A trip to the archives reveals that there is no comparison between Nippon Sheet Glass’ tentative takeover talks with Pilkington, and the hostile approach that caused so much fuss 19 years ago

Since it became a plc in 1970, Pilkington has just received two takeover bids – or one and a half, if we count NSG’s preliminary offer, which at the time of writing is still at the discussion stage.

This happy independence is of course an indication of the costs required to launch a bid, but more importantly the returns to be had – a matter that proved to be Pilkington’s defence.

BTR was an industrial conglomerate of the day whose interests included Dunlop Holdings. It later merged to form Invensys. The group had a ‘remarkable appetite for swallowing less efficient businesses and bewildering range of interests from car wheels to women’s tights’, said the Financial Times. BTR’s £1.16 billion takeover bid got a hostile reception.

‘This wholly unwelcome bid has no industrial, commercial or financial merit. The board has no hesitation in recommending shareholders to treat this misconceived bid with the contempt it deserves.’ said Chairman Antony Pilkington, after BTR’s bid was announced on 20th November 1986.

The Daily Telegraph observed:‘Pilkington management is streets ahead of that of BTR’s last two victims. The price looks mean, and the commercial reasons for the offer are, so far, vague and unconvincing.’
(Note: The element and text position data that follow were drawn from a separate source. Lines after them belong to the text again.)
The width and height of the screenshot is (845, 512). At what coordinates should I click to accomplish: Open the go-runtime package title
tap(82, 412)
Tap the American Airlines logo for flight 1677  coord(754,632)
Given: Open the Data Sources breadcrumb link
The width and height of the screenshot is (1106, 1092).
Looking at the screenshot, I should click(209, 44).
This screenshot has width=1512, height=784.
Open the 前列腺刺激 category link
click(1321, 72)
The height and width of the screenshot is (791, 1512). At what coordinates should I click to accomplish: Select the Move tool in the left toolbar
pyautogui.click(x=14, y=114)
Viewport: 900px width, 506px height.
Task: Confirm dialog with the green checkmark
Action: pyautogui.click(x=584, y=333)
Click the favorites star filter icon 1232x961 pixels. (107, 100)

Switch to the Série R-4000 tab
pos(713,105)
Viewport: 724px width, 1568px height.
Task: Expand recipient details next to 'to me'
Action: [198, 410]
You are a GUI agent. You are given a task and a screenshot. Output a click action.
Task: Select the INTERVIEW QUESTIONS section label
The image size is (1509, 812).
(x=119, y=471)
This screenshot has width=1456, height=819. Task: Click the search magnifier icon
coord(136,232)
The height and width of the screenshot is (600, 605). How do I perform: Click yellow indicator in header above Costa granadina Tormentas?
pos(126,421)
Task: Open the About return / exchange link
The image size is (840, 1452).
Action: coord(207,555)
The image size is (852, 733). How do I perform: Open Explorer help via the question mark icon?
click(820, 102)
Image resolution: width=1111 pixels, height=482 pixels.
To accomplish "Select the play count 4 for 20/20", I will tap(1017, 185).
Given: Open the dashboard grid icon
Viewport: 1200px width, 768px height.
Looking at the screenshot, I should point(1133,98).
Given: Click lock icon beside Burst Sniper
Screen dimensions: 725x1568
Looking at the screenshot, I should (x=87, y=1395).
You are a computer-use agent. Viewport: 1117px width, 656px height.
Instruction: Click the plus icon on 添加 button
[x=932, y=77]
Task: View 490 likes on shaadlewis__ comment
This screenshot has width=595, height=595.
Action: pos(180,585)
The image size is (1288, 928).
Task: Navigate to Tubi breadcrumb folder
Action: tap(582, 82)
The offer of ‘commercial logic’ from BTR chairman Sir Owen Green, came with no obvious experience or synergies, and was not welcomed by Pilkington. This provoked endless City and political comment which was mostly sympathetic of the glassmaker’s cause. The prospect of BTR’s lean management style mobilised staff at the St Helens headquarters.

Vindicated

Peter Butler captured the mood in February 1987’s Glass Age after the bid was withdrawn:

Tory MPs expressed relief, fearful at a possible further loss of jobs in St Helens and under attack from the Opposition who were saying government merger policies put companies like Pilkington, who spend heavily on research, at the risk of predatory conglomerates seeking swifter short term returns.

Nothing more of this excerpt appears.